コモンレール115に燃料を圧送する高圧燃料ポンプ113は、通常プランジャタイプのポンプとされ、間欠的にコモンレール115に燃料を圧送している。また、燃料圧送は、各気筒の燃料噴射終了毎に行なわれる。このため、高圧燃料ポンプの吐出量(燃料圧送量)は、正確に1回の燃料噴射によりコモンレールから流出する燃料量を補うことができる量に設定する必要がある。
【0053】
通常、燃料ポンプの圧送量QFは、次回の1気筒分の燃料噴射量QKに補正係数fを乗じた値に設定される。すなわちQF=QK×fとなる。

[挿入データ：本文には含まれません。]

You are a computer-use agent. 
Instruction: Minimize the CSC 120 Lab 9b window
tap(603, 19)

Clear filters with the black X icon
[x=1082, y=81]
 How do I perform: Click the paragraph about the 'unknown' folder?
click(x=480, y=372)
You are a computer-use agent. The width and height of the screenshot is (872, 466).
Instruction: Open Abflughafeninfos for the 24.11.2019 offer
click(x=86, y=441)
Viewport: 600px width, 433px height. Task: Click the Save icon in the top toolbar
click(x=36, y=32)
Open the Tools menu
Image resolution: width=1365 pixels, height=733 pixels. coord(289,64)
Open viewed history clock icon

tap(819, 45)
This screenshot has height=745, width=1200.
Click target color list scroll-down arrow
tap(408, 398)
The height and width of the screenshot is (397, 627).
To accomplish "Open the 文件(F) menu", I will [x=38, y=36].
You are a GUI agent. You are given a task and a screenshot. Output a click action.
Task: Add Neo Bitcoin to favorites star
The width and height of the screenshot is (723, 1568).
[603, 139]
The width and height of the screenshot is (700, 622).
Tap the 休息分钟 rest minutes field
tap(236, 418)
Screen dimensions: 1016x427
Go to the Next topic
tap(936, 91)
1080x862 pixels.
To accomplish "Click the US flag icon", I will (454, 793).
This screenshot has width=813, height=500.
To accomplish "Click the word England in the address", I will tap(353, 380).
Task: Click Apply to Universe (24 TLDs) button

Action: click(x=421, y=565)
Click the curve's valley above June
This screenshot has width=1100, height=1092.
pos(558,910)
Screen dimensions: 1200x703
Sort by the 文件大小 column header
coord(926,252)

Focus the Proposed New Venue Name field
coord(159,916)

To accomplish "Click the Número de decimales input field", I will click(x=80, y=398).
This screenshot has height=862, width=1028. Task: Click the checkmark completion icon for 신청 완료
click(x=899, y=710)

補正係数fは、例えば機関運転条件の変化によりコモンレール圧力を変化させなければならない場合に、それに応じて燃料圧送量QFを変化させるためのものである。例えば、QF=QKとして常に燃料噴射量でコモンレールから流出するのと同量の燃料をコモンレールに圧送していたのでは、コモンレール圧力を一定に維持することはできるがコモンレール圧力を機関運転状態に応じて変化させることはできない。そこで、本実施形態ではECU30は燃料噴射実施毎に噴射後のコモンレール圧力を燃料圧力センサ51で検出し、検出した燃料噴射終了後の実際のコモンレール圧力に基づいて、次回の燃料圧送量を算出する際の補正係数fを設定する。すなわち、補正係数fの値は、機関運転条件に応じて定まる目標コモンレール圧力と前回の噴射終了後の実際の燃料圧力との偏差に応じて予め定めた関係に基づいて決定される。これにより、例えば目標コモンレール圧力と燃料噴射終了後の実際の燃料圧力との偏差が増大しているような場合(目標コモンレール圧力が上昇したような場合)には偏差に応じて補正係数fが1より大きい値に設定され、コモンレールへの燃料圧送量が増大される。
【0054】
また、ECU30は燃料噴射終了後に検出した実際のコモンレール圧力を予め定めたリーク判定値と比較し、燃料噴射終了後の実際のコモンレール圧力がリーク判定値より低くなった場合には、燃料系からの燃料リークがあると判断し、機関停止等のフェイルセーフ処置をとる。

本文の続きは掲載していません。